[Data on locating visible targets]
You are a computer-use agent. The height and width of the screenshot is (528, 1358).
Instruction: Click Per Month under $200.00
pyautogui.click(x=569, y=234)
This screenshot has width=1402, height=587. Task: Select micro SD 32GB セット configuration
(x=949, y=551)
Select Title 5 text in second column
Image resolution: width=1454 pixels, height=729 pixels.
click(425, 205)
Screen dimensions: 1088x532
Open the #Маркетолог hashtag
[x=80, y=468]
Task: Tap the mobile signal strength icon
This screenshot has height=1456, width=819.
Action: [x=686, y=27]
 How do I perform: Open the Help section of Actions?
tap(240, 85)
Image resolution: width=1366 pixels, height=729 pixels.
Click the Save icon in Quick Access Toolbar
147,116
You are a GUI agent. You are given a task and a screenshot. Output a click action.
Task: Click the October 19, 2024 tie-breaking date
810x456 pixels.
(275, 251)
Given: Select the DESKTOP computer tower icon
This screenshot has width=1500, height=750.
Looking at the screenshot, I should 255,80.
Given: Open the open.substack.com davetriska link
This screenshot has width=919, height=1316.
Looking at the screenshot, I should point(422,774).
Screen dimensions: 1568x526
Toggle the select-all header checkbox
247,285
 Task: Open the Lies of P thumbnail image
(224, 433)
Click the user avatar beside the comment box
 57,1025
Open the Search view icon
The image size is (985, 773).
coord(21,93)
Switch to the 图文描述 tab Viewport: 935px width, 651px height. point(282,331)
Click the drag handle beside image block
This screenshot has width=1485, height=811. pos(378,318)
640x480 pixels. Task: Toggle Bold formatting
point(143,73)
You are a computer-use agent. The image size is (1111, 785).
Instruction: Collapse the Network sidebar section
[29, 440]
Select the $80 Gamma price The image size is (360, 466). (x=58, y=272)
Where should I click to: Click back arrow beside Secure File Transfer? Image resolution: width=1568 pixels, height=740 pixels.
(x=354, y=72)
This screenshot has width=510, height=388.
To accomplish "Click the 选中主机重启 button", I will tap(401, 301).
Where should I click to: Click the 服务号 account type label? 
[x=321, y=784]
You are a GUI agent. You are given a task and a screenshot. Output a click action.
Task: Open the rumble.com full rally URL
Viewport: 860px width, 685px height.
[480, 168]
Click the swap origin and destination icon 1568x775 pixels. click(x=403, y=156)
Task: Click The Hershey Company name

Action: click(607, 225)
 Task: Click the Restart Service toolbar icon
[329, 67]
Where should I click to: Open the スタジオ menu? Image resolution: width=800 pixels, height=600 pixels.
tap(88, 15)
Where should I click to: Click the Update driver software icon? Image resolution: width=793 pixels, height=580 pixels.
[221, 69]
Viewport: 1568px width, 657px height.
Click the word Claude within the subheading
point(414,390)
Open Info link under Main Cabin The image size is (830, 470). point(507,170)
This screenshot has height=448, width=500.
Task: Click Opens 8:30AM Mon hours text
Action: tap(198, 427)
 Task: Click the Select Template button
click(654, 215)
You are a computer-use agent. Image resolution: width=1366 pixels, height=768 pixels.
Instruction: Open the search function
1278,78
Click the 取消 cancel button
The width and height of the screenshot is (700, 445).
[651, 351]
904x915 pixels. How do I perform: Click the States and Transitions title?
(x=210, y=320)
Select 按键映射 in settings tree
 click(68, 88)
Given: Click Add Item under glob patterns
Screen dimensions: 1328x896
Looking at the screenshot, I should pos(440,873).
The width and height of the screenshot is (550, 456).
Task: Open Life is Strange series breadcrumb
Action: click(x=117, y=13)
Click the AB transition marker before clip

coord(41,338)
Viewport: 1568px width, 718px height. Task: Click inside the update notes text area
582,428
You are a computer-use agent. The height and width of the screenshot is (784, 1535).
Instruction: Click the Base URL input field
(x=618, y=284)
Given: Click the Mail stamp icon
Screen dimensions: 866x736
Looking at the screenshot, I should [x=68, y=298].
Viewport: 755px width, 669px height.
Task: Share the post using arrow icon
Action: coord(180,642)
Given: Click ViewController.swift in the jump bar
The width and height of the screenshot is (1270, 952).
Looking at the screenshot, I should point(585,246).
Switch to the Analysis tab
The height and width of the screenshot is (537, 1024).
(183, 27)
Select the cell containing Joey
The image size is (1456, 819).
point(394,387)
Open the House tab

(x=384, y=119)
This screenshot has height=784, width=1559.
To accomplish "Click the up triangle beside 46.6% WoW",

**Required task:**
Print the entries above again line for line, changing nothing.

**Result:**
You are a computer-use agent. The height and width of the screenshot is (528, 1358).
Instruction: Click Per Month under $200.00
pyautogui.click(x=569, y=234)
This screenshot has width=1402, height=587. Task: Select micro SD 32GB セット configuration
(x=949, y=551)
Select Title 5 text in second column
Image resolution: width=1454 pixels, height=729 pixels.
click(425, 205)
Screen dimensions: 1088x532
Open the #Маркетолог hashtag
[x=80, y=468]
Task: Tap the mobile signal strength icon
This screenshot has height=1456, width=819.
Action: [x=686, y=27]
 How do I perform: Open the Help section of Actions?
tap(240, 85)
Image resolution: width=1366 pixels, height=729 pixels.
Click the Save icon in Quick Access Toolbar
147,116
You are a GUI agent. You are given a task and a screenshot. Output a click action.
Task: Click the October 19, 2024 tie-breaking date
810x456 pixels.
(275, 251)
Given: Select the DESKTOP computer tower icon
This screenshot has width=1500, height=750.
Looking at the screenshot, I should 255,80.
Given: Open the open.substack.com davetriska link
This screenshot has width=919, height=1316.
Looking at the screenshot, I should point(422,774).
Screen dimensions: 1568x526
Toggle the select-all header checkbox
247,285
 Task: Open the Lies of P thumbnail image
(224, 433)
Click the user avatar beside the comment box
 57,1025
Open the Search view icon
The image size is (985, 773).
coord(21,93)
Switch to the 图文描述 tab Viewport: 935px width, 651px height. point(282,331)
Click the drag handle beside image block
This screenshot has width=1485, height=811. pos(378,318)
640x480 pixels. Task: Toggle Bold formatting
point(143,73)
You are a computer-use agent. The image size is (1111, 785).
Instruction: Collapse the Network sidebar section
[29, 440]
Select the $80 Gamma price The image size is (360, 466). (x=58, y=272)
Where should I click to: Click back arrow beside Secure File Transfer? Image resolution: width=1568 pixels, height=740 pixels.
(x=354, y=72)
This screenshot has width=510, height=388.
To accomplish "Click the 选中主机重启 button", I will tap(401, 301).
Where should I click to: Click the 服务号 account type label? 
[x=321, y=784]
You are a GUI agent. You are given a task and a screenshot. Output a click action.
Task: Open the rumble.com full rally URL
Viewport: 860px width, 685px height.
[480, 168]
Click the swap origin and destination icon 1568x775 pixels. click(x=403, y=156)
Task: Click The Hershey Company name

Action: click(607, 225)
 Task: Click the Restart Service toolbar icon
[329, 67]
Where should I click to: Open the スタジオ menu? Image resolution: width=800 pixels, height=600 pixels.
tap(88, 15)
Where should I click to: Click the Update driver software icon? Image resolution: width=793 pixels, height=580 pixels.
[221, 69]
Viewport: 1568px width, 657px height.
Click the word Claude within the subheading
point(414,390)
Open Info link under Main Cabin The image size is (830, 470). point(507,170)
This screenshot has height=448, width=500.
Task: Click Opens 8:30AM Mon hours text
Action: tap(198, 427)
 Task: Click the Select Template button
click(654, 215)
You are a computer-use agent. Image resolution: width=1366 pixels, height=768 pixels.
Instruction: Open the search function
1278,78
Click the 取消 cancel button
The width and height of the screenshot is (700, 445).
[651, 351]
904x915 pixels. How do I perform: Click the States and Transitions title?
(x=210, y=320)
Select 按键映射 in settings tree
 click(68, 88)
Given: Click Add Item under glob patterns
Screen dimensions: 1328x896
Looking at the screenshot, I should pos(440,873).
The width and height of the screenshot is (550, 456).
Task: Open Life is Strange series breadcrumb
Action: click(x=117, y=13)
Click the AB transition marker before clip

coord(41,338)
Viewport: 1568px width, 718px height. Task: Click inside the update notes text area
582,428
You are a computer-use agent. The height and width of the screenshot is (784, 1535).
Instruction: Click the Base URL input field
(x=618, y=284)
Given: Click the Mail stamp icon
Screen dimensions: 866x736
Looking at the screenshot, I should [x=68, y=298].
Viewport: 755px width, 669px height.
Task: Share the post using arrow icon
Action: coord(180,642)
Given: Click ViewController.swift in the jump bar
The width and height of the screenshot is (1270, 952).
Looking at the screenshot, I should point(585,246).
Switch to the Analysis tab
The height and width of the screenshot is (537, 1024).
(183, 27)
Select the cell containing Joey
The image size is (1456, 819).
point(394,387)
Open the House tab

(x=384, y=119)
This screenshot has height=784, width=1559.
To accomplish "Click the up triangle beside 46.6% WoW",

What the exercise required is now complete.